The Man remains alive: Cash survived by final records
On the eve of the release of the new Johnny Cash biopic Walk the Line, I assembled all my Cash records to listen to classics like Orange Country Blossom and Live at San Quentin, as well as a couple of random compilations. It's easy to forget the first spine-tingling sensation you get listening to the young Cash's voice, that baritone armor covering miles of brandy wounds. Songs like "The Wall" and "Ring of Fire" give the impression of a young man with fire in his belly and shotguns growing out of his shoulders. Going through the albums, I came to my favorite part: the American Series. After Cash's career came to a seeming dead end in the 1980s-when Cash's label dropped him, and he released painful self-parodies like "Chicken in Black"-he was approached by Def Jam co-founder and reputed rap/rock impresario and producer Rick Rubin and signed to the fledgling American Recordings label. Rubin harnessed Cash's abilities, giving him back his soul by doing away with all the pomp, the orchestras and the excess, and intimately recorded Cash in his home with just guitar and vocal.

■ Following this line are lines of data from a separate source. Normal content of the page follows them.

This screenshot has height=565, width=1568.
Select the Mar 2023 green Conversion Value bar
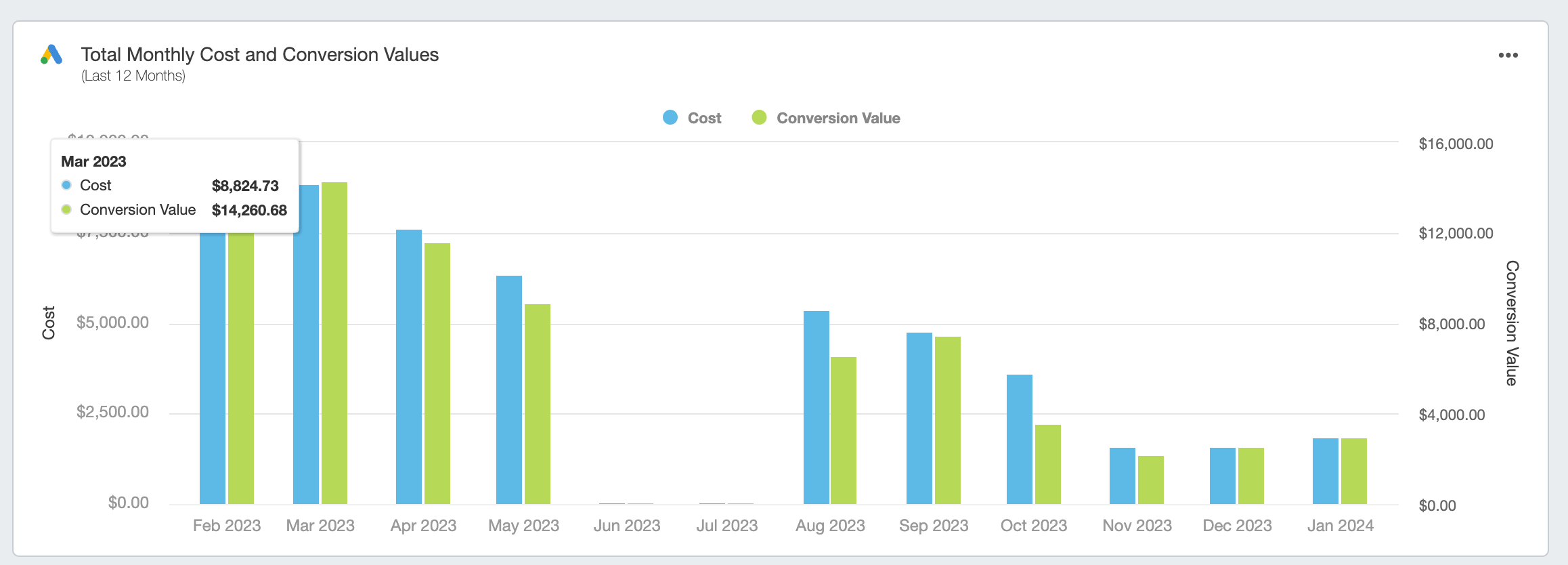click(334, 343)
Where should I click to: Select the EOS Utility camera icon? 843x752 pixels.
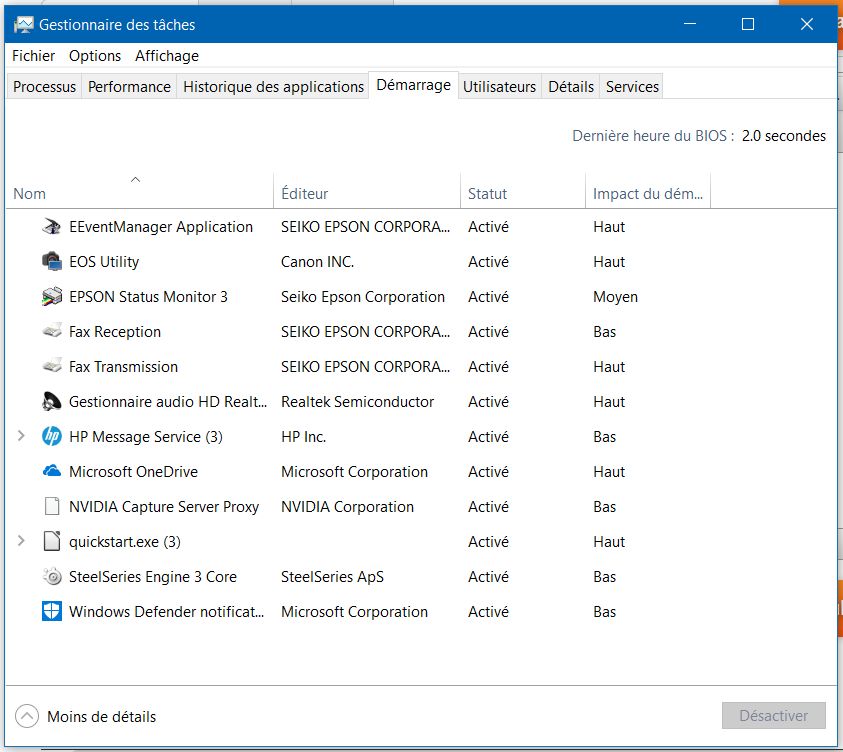[52, 262]
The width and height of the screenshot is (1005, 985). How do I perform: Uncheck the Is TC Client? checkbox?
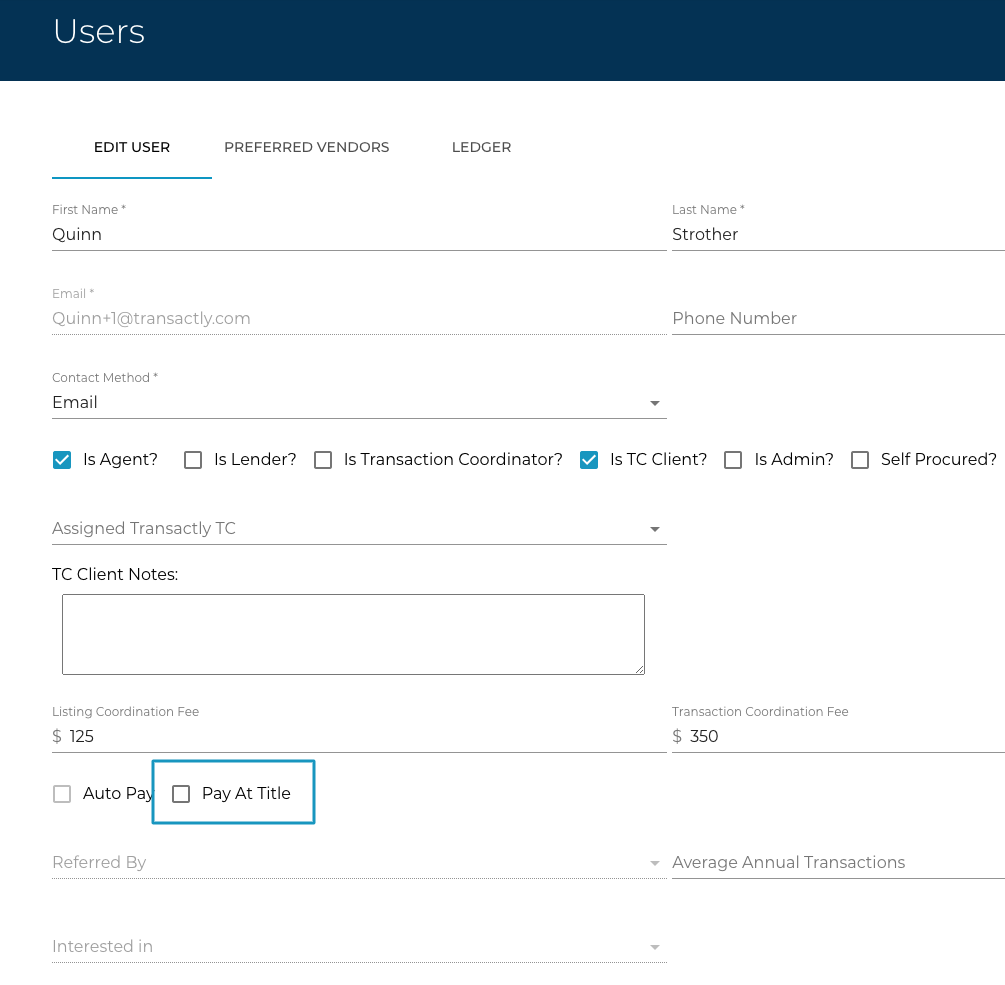coord(590,460)
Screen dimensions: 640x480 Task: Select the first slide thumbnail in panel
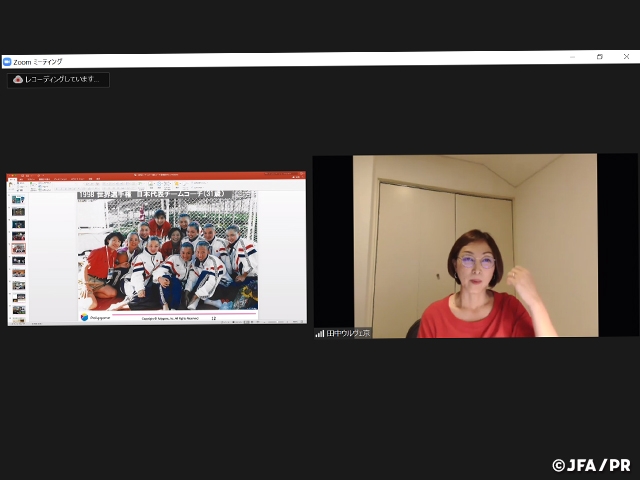pyautogui.click(x=18, y=200)
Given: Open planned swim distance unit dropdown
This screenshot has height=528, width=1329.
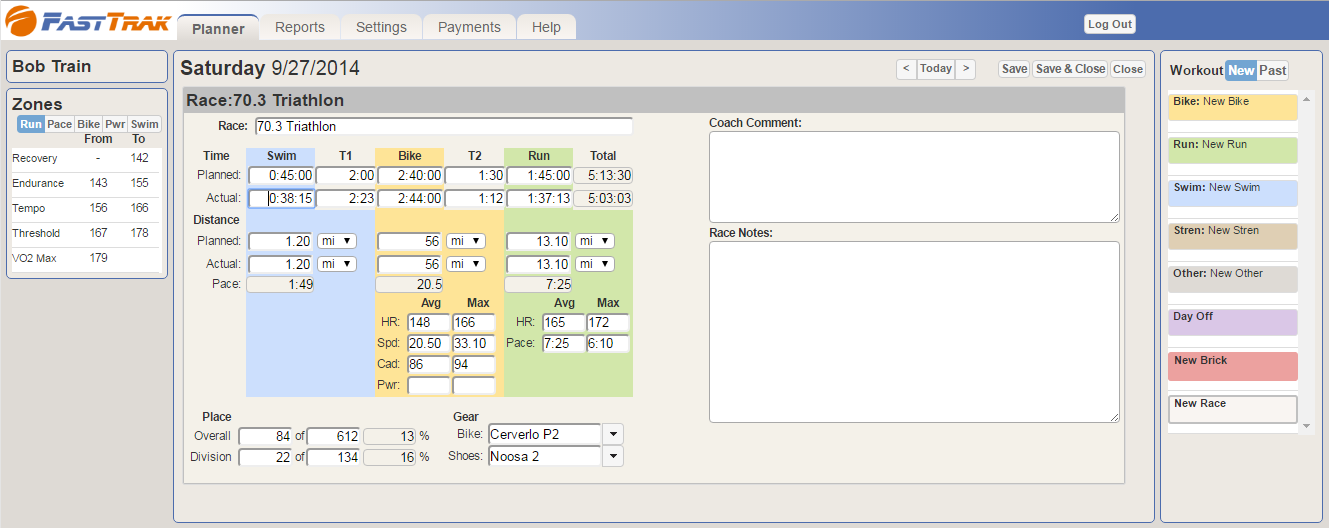Looking at the screenshot, I should click(x=336, y=241).
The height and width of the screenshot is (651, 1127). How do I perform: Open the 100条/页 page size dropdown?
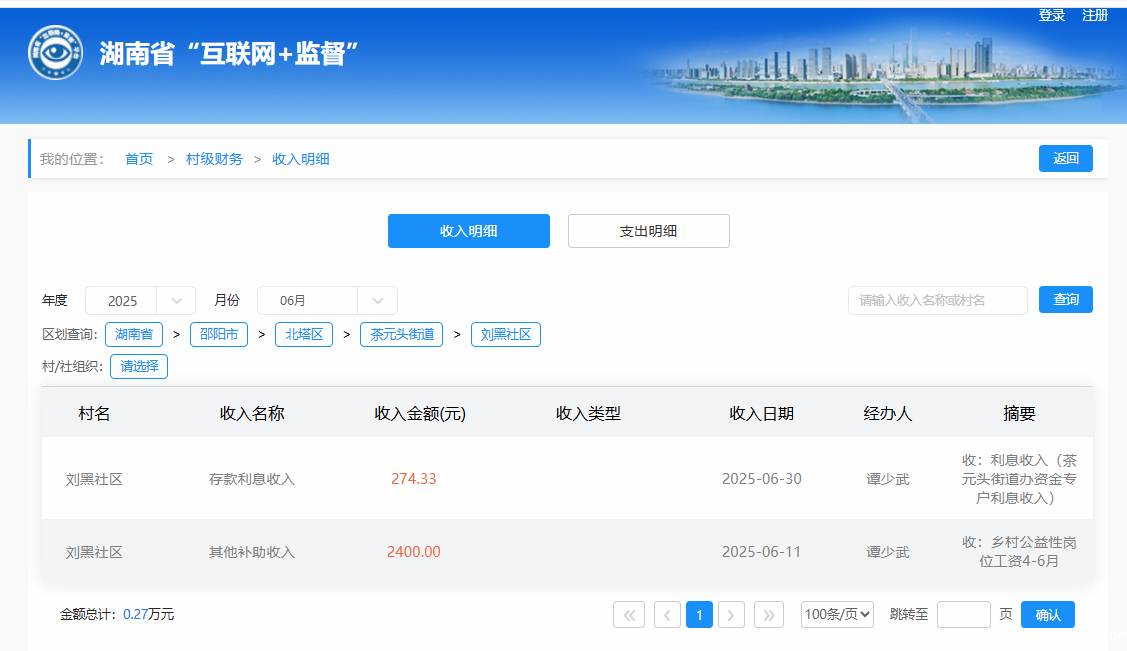click(837, 615)
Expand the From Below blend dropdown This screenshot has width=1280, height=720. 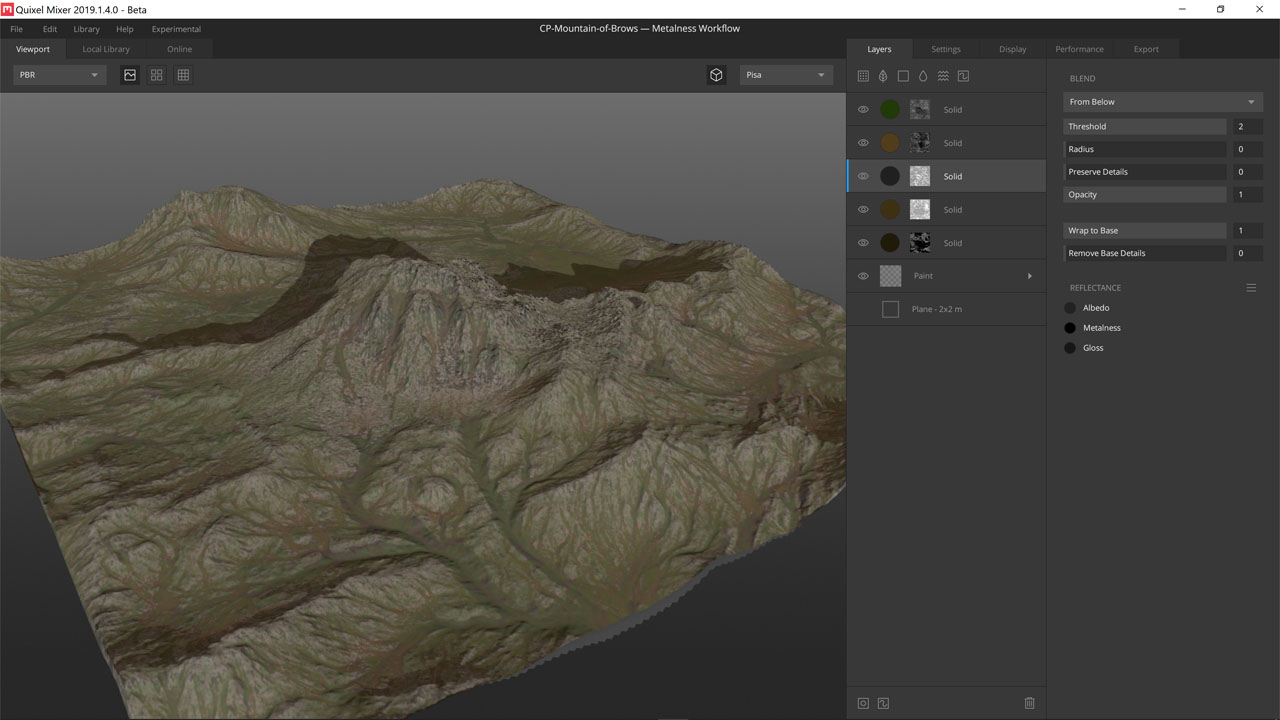tap(1161, 102)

The resulting material was a mix of old Cash songs, country standards and contemporary covers suggested by Rubin. The cover of the first American Recordings album portrayed the Man in Black sans color, standing in a field, guitar in front, with a white dog and black dog flanking his sides and hair devilish in the country wind.
He looked like he had just returned from Hell and was ready to tell his side of the story-it was a rebirth worthy of Bob Dylan.
This begins to explain why Cash's American Recordings, his final four albums (plus one box set) spanning from 1994 to 2003, are my favorites of his albums, and the most exemplary of his career. The whole concept was that Cash had seen the worst, lived in darkness and somehow survived, though not unscathed. This was a man playing songs with explicit truths about love and mortality that touched upon experiences everyone can relate to. These were truths unadorned, sung with such conviction that the man sounded like he was actually breathing the songs. There was no importance placed on technical abilities; these albums were defined by the cracked backup vocals and the buttons of Cash's shirt hitting the guitar, the silence of the porch where many of the songs were recorded.
Each album services a slightly different mood. The first, American Recordings, as mentioned before, is the sparsest, recorded entirely live. It begins with Cash's own version of the standard "Delia's Gone," and includes the truly beautiful original "Like a Soldier" and the startlingly intense cover of the Danzig song "Thirteen." The album is best for late and lonesome fall days-the kind of disc a person could learn every chord and word to and play on their own.
On the second album, Unchained, Cash is backed up by Tom Petty's band, the Heartbreakers. It is perhaps a more consistent album than the first American Recording, and is the liveliest sounding of the Series.
On the third album, Solitary Man, Cash sounds much older and sicker. As a result, there are fewer original tunes, but even more care in the vocal delivery. No breaths could be wasted, no sound out of place. From here on, Cash had to assume each was his last album. Solitary Man is probably my personal favorite, containing amazing interpretations of Neil Diamond's "Solitary Man," the standard "That Lucky Old Sun" and Will Oldham's "I See a Darkness." This album finds a fragile man accounting for his past, facing the sun, but continuing down his path.
The fourth album is The Man Comes Around, whose title track is one of Cash's final great originals. This album is the saddest of the American Recordings-very intimate, with covers especially poignant and sentimental. Somehow, Cash takes material that would seem totally unsuited to him, like The Eagles' "Desperado," Nine Inch Nails' "Hurt" and Simon and Garfunkel's "Bridge over Troubled Water" and puts so much heart and soul into them that the guitar sounds like it's going to break at any point.
Immediately following Cash's death, the enormous and rewarding Unearthed box set was released, which rounds up a lot of unused material-mostly spirituals and covers. Supposedly, the fifth American Recordings is due out sometime next year, and will mark the end of the series.
What these albums boil down to are the songs: They chronicle a man who survived through music all his life, given the chance to stare death in the face. Much of the beauty of these albums is the ambivalence between life and death, love and hate, the difference between fighting and giving up. Maybe it's about someone taller than yourself singing you a song on your porch, a great old voice telling some truly timeless stories.